Andere tote Seelen sitzen vor den Schranken der sogenannten Spruchkammern und warten auf ihre Entlastung, sprich Entnazifizierung. Kino- und Theaterkarten seien teuer, schreibt Dagerman, eine Spruchkammersitzung (Eintritt frei) sei aber, "im Idealfall, wenn sämtliche Mitwirkungen interessant genug sind, ein Stück fesselndes, exquisites Theater". Jeder der Angeklagten hat natürlich Zeugen für seine Unschuld, "Zeugen, die ihm bescheinigen, dass er ausländische Radiosender gehört habe (das haben alle Angeklagten getan), jüdische Zeugen, die gesehen haben, dass er Juden freundlich behandelt habe (solche Zeugen haben alle Angeklagten; sie kosten ein paar hundert Mark das Stück)". Vor der Spruchkammer sitzen der Volksschullehrer wie der nationalsozialistische Gewerkschafter und der Blockwart, vor dem alle aus gutem Grund Angst hatten.
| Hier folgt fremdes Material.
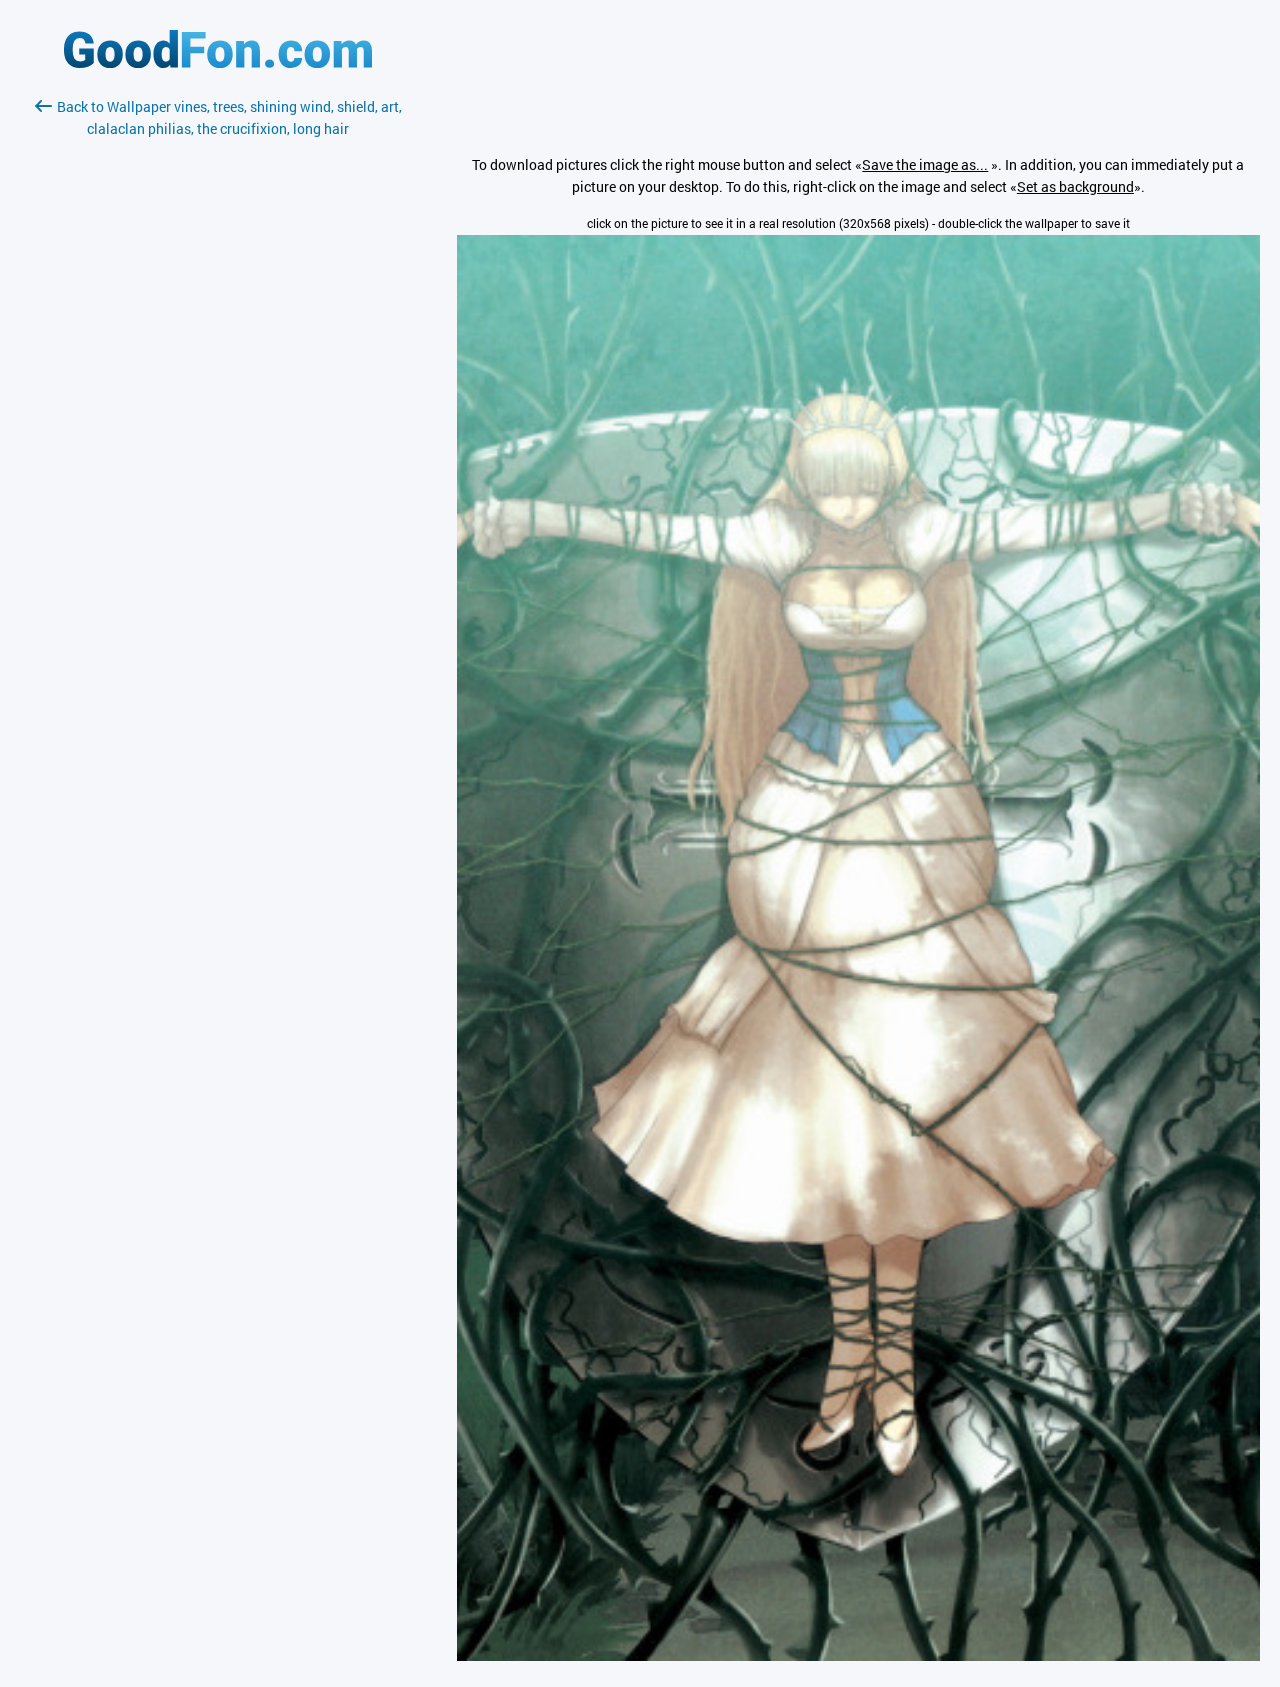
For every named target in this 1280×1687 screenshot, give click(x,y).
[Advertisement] (218, 377)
Dagerman berichtet von den unwillkommenen Flüchtlingen aus dem Osten, die im Ruhrgebiet im Güterzug festsitzen, und vom Leben in Kellern. Ein Glanzstück des Buches und ein Zeugnis für die erstaunliche politische Urteilsfähigkeit des jungen Autors ist sein Bericht von einem Auftritt des SPD-Vorsitzenden Kurt Schumacher auf dem Münchner Königsplatz, dem zehntausend Menschen bei zehn Grad unter null begeistert zuhören. Die Faszination, die von diesem Redner ausgeht, der durch seinen langjährigen KZ-Aufenthalt über alle Zweifel erhaben ist, erklärt Dagerman treffend damit, das seine politischen Botschaften (unter anderem Rückgabe Schlesiens und Ostpreußens) und sein glühender sozialistischer Nationalismus ihn auch für Deutsche akzeptabel machen, "die den Nationalsozialismus noch nicht überwunden haben und das auch gar nicht wollen". Für diese zutreffende Analyse, die nicht das Resultat seiner eigenen politischen Position, sondern des genauen Blicks des Autors ist, hat dieser dann auch von der schwedischen Sozialdemokratie reichlich Prügel bezogen.
Stig Dagerman, der schon in seiner Jugend an Depressionen litt, hat sich mit 31 Jahren ums Leben gebracht. Damit ist die damalige schwedische Literatur einer ihrer größten Hoffnungen beraubt worden. Die deutschen Übersetzungen anderer Bücher von ihm, etwa "Die Schlange" (1985 bei Suhrkamp) und "Spiele der Nacht" (dtv 1964), sind selbstverständlich längst vergriffen. Das ist sehr schade und müsste nicht unbedingt so bleiben. JOCHEN SCHIMMANG
Stig Dagerman: "Deutscher Herbst". Roman.
Aus dem Schwedischen, mit einer Briefauswahl und einem Nachwort von Paul Berf. Guggolz Verlag, Berlin 2021. 190 S., geb., 22,- Euro.